Sunday, December 13, 2009

Bisphosphonates play a role in reducing recurrent breast cancer....


We know that bisphosphonates (also called diphosphonates) are a class of drugs that prevent the loss of bone mass, used to treat osteoporosis and similar diseases. Bone has constant turnover, and is kept in balance (homeostasis) by osteoblasts creating bone and osteoclasts digesting bone. Bisphosphonates inhibit the digestion of bone by osteoclasts. Osteoclasts also have constant turnover and normally destroy themselves by a process called cell suicide (apoptosis). Bisphosphonates encourage osteoclasts to undergo apoptosis. Though other uses like in he treatments of osteoporosis, osteitis deformans, bone metastasis, primary multiple myeloma,hyperparathyroidism and osteogenesis imperfecta were known. A new data suggests that these agents may play a role in reducing recurrent breast cancer as well. Zoledronic acid (see the structure) is both safe and effective in preventing bone loss in postmenopausal women with breast cancer who are treated with aromatase inhibitors, according to data presented at the CTRC-AACR San Antonio Breast Cancer Symposium. Women who take aromatase inhibitors need some sort of bone protection, and this five-year data show that zoledronic acid is a viable option.

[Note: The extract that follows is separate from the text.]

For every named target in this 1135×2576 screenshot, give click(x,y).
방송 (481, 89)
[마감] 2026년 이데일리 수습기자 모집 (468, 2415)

As per the claim by the researchers lead by Dr. Adam Brufsky , women who are on Medicare tend to go with tamoxifen because the cost of anastrozole puts them squarely in the donut hole of Medicare Part D, but once the cost barrier is removed there will likely be a mass switch to the aromatase inhibitor, which will necessitate the need for bone protection. More interestingly, in the same conference a research group lead by Rowan Chlebowski presented a study wherein "women who used bisphosphonates, had significantly fewer invasive breast cancers than women who did not use bisphosphonates. .......

http://www.upci.upmc.edu/news/upci_news/121009_study.cfm

Saturday, December 12, 2009

Xanthohumol may help in preventing prostate cancer....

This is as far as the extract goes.